Any employee who has two years continuous service is protected against unfair dismissal (in very limited circumstances the need for this period of service may not apply). If an employer wishes to dismiss such an employee they must first have a “potentially fair” reason for the dismissal. Potentially fair reasons for dismissal are limited to: conduct, capability, redundancy, some other substantial reason and illegality. If an employer can show that it had a potentially fair reason then it must go on to show that it acted fairly in treating that reason as the reasons for dismissing that employee. This includes showing that a fair procedure was followed in carrying out the dismissal.

In cases where a foreign worker ceases to be entitled to work in the UK or, the employer becomes aware that they were never entitled to work in the UK, the reason cited for any dismissal is likely to be illegality. However, employment tribunal’s will not accept this as a fair reason for dismissal – hence the dismissal will be unfair – if they employer genuinely but wrongly believes they can no longer continue to employ the employee lawfully.
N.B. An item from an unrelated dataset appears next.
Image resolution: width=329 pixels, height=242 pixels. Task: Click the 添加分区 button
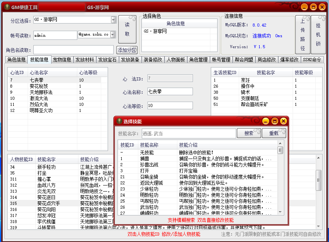coord(127,50)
Employers therefore need to be very sure of the evidence before dismissing an employee for such a reason.

Latest decision

The Employment Appeal Tribunal (EAT) whether an employer had dismissed for a fair reason when it dismissed an employee who had been unable to provide documentary evidence of their right to work in the UK during a firm wide audit (even thought he was, in fact, entitled to live and work in the UK).

The EAT overturned an employment tribunal’s decision that the employee had been fairly dismissed for illegality. It ruled that as there is no legal requirement on an employer to check documents, it was wrong for the employer to think that it would be illegal to carry on employing someone who could not produce them. However, it suggested that there may have been an alternative fair reason for the dismissal, namely “some other substantial reason” as the employer genuinely believed it would be breaking the law, even though that belief was mistaken.

Comment

Given the large penalties involved, employers are rightly nervous about continuing to employ staff who may be breaching immigration rules. However, they need to carefully weigh up each situation to decide whether any dismissal is likely to be fair; the case law suggests that foreign employees have a good chance of challenging dismissals.